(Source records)
··········
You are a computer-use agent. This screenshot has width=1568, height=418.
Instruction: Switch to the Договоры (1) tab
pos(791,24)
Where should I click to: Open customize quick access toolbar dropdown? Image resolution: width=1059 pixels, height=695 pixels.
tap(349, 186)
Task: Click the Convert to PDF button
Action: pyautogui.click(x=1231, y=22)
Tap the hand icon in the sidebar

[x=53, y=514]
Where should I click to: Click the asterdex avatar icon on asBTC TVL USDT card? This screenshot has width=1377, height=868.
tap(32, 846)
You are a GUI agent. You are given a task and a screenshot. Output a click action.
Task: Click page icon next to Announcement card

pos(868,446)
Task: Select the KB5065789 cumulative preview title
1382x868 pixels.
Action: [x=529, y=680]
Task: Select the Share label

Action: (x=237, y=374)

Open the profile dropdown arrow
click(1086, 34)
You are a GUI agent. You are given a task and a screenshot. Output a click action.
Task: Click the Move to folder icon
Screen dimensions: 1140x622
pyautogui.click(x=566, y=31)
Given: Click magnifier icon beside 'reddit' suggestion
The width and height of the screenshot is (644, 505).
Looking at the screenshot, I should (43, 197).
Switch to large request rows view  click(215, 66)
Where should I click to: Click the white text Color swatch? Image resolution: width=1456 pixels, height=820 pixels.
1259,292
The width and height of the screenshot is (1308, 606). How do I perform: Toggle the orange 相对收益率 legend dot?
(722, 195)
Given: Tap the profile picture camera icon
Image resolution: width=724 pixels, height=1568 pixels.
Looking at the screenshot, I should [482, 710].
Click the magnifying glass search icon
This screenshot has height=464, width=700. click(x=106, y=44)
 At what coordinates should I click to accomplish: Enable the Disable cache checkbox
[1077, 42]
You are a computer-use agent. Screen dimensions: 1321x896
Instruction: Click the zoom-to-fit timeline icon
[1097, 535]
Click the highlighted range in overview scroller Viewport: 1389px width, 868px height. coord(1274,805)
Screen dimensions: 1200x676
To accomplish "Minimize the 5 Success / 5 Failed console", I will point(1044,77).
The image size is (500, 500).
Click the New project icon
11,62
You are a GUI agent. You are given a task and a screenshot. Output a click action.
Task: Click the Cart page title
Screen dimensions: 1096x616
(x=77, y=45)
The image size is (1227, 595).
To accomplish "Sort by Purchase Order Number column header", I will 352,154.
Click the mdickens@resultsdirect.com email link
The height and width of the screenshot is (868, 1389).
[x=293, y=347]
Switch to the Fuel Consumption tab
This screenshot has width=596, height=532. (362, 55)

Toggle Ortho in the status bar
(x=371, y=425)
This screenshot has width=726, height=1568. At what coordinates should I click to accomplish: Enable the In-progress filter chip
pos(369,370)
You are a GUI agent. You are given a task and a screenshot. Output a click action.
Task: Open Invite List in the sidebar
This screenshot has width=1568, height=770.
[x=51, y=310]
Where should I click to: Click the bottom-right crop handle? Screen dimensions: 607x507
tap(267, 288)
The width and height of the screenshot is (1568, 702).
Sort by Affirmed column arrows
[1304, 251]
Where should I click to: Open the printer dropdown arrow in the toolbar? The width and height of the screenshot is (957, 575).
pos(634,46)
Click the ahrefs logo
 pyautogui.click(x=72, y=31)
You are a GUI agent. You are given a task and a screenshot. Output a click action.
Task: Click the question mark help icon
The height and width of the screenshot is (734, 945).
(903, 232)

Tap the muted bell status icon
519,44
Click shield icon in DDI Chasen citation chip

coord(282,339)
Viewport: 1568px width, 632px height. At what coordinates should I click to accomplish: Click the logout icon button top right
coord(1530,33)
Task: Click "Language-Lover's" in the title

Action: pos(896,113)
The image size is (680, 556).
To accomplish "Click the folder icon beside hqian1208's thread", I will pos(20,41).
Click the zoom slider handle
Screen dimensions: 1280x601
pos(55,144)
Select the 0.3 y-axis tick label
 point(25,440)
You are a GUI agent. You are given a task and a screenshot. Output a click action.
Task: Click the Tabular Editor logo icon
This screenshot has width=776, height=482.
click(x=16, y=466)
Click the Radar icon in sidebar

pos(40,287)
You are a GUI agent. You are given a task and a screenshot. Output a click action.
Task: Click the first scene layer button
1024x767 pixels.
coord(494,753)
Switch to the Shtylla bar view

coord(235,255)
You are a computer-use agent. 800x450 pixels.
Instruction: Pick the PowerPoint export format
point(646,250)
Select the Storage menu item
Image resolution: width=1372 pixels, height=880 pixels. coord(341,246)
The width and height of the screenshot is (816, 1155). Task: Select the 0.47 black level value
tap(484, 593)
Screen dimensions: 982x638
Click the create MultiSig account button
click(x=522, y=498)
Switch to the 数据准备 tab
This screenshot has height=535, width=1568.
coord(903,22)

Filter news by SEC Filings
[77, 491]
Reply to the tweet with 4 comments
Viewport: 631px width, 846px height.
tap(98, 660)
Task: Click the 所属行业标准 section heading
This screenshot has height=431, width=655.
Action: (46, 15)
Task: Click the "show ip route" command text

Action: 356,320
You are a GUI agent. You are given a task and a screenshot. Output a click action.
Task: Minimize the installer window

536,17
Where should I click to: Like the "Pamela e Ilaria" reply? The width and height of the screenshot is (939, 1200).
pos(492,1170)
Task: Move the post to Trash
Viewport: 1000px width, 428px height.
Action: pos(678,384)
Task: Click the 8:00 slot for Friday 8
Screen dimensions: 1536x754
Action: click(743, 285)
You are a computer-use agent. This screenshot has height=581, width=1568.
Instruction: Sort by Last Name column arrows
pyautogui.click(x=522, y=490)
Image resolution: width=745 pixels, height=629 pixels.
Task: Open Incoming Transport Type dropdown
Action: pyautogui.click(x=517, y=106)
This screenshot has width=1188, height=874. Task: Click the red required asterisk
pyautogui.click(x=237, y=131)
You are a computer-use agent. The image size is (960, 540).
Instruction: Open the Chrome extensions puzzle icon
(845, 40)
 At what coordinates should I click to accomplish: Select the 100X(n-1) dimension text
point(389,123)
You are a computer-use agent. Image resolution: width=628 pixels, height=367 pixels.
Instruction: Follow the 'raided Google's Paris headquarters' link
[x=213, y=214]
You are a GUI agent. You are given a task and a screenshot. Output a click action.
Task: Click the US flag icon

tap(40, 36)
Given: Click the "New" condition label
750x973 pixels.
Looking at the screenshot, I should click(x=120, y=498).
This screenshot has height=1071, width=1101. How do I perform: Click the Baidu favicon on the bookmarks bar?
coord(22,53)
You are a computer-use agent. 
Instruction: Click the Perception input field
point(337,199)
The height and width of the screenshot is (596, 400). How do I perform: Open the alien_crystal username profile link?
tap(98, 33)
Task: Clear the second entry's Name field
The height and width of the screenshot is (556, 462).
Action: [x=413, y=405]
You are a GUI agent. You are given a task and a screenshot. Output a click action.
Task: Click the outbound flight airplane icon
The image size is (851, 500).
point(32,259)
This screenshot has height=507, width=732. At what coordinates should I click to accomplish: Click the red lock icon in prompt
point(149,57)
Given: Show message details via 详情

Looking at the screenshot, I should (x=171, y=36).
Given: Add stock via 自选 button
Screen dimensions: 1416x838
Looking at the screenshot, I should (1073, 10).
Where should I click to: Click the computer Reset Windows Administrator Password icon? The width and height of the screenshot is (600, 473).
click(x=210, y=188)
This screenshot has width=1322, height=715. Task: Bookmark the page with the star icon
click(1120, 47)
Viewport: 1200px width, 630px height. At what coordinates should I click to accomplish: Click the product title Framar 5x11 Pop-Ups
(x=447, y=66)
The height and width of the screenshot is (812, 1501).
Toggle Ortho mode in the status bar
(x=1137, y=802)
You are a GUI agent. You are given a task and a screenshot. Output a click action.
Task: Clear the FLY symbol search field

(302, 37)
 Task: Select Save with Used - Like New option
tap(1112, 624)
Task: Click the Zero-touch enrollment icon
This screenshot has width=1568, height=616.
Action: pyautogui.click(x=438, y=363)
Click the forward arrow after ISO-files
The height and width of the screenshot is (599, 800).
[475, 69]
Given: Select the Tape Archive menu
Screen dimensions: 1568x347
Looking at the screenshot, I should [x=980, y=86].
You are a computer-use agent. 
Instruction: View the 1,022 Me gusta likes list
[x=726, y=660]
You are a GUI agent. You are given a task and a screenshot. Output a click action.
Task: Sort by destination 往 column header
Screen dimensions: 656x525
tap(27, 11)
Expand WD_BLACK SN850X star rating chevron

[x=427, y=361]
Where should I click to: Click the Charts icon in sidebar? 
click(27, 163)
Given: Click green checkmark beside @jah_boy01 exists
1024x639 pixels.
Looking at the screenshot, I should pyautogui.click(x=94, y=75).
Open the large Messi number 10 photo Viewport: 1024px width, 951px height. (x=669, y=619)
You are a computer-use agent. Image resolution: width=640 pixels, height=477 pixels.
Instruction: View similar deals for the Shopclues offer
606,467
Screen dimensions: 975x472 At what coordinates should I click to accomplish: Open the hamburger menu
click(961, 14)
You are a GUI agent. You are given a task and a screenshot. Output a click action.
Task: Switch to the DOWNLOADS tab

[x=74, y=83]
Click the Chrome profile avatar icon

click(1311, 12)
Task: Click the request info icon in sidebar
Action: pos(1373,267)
··········
Goal of the exercise
Filter the data, keeping only the lines that contain "Move".

Written solution
Task: Click the Move to folder icon
Task: Move the post to Trash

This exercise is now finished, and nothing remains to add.